Back when I first met Samir, I was a fine arts student. I had rows of unfinished paintings in my flat, which were usually an indicator of Samir’s visits.
He liked to sit on the bed and stare at the paintings till something struck him, and then he would grab the nearest charcoal pencil and scribble all over the paintings. Then he would skulk away to some bar to observe human interaction, and I’d come home to twenty works of art.
And it worked of the paintings too. Samir’s scribbles lent an urgency to some of the paintings that my teachers seemed to appreciate. Our first collaborative exhibition (during which Samir sat in a corner talking to a plastic plant) got us a decent amount of money.

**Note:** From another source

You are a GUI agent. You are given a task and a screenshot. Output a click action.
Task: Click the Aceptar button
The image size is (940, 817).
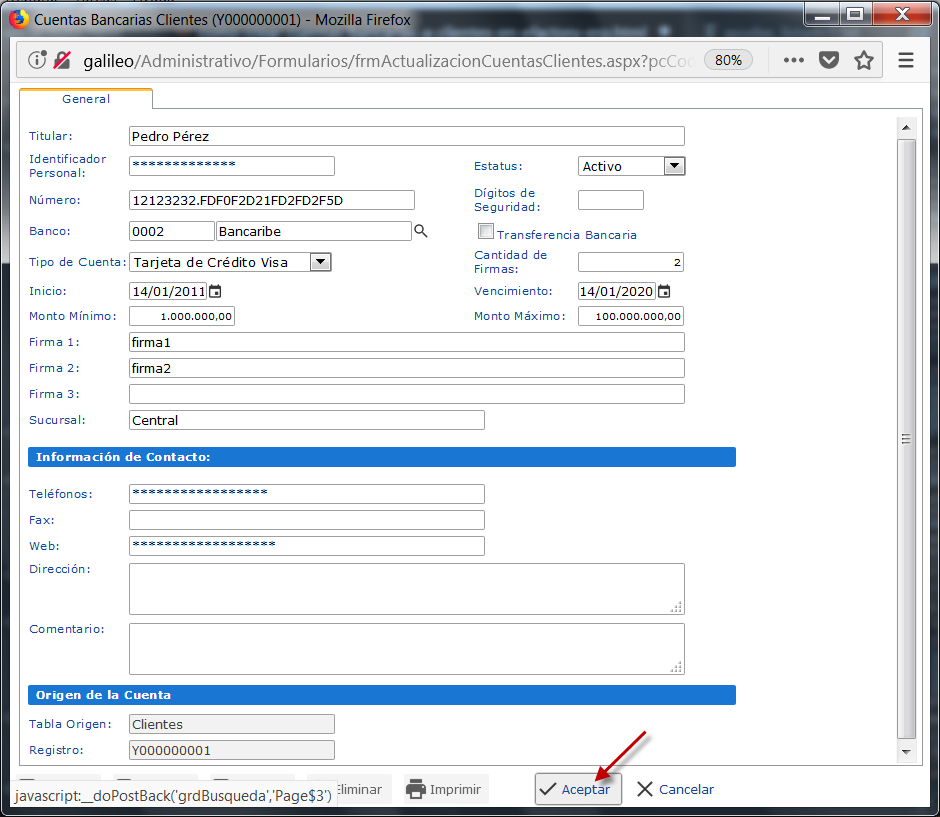point(578,789)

Usually, anyone in Samir’s position would be part of his way towards a breakdown, but Samir’s memory never let him get too stressed about these things.

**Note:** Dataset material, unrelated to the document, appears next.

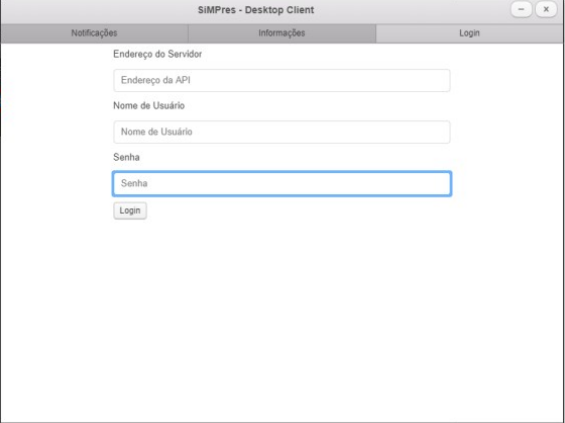Submit credentials with the small Login button
The width and height of the screenshot is (565, 423).
(x=130, y=211)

One day, I arrived to find a canvas taped to the wall with a code on it. There were indecipherable scribbles in tiny type all around the code.

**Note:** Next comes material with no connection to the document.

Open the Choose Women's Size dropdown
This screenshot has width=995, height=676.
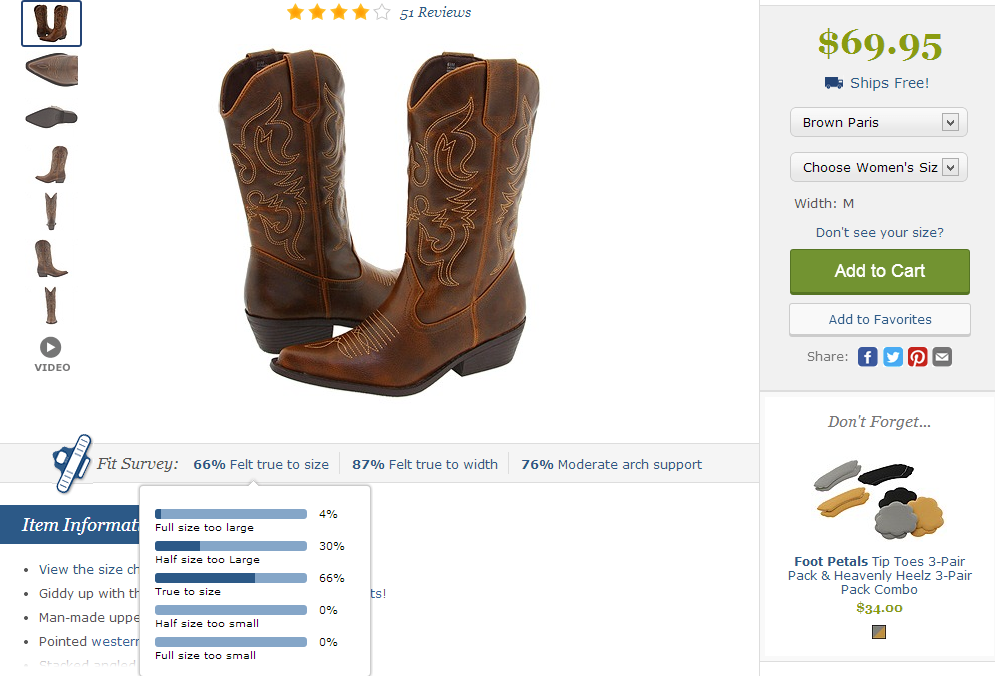878,166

Samir was sitting naked on the bed. “I refuse to be a slave,” he said. He walked up to me. He looked ragged, but determined.
“These are detailed instructions for me so I don’t give up this time. I need five days, and my problems will be over. Well, under control. I am making sure I know how important this is. I’m making sure I can remember things again.”
“What is this supposed to be?”
“This is mere language. But I’m making a machine. To help me remember.”
“What are you gonna call it?”
He paused. Then smiled. “I forgot. But let’s just pretend I haven’t decided yet.”
And he took me by the belt and dragged me to bed.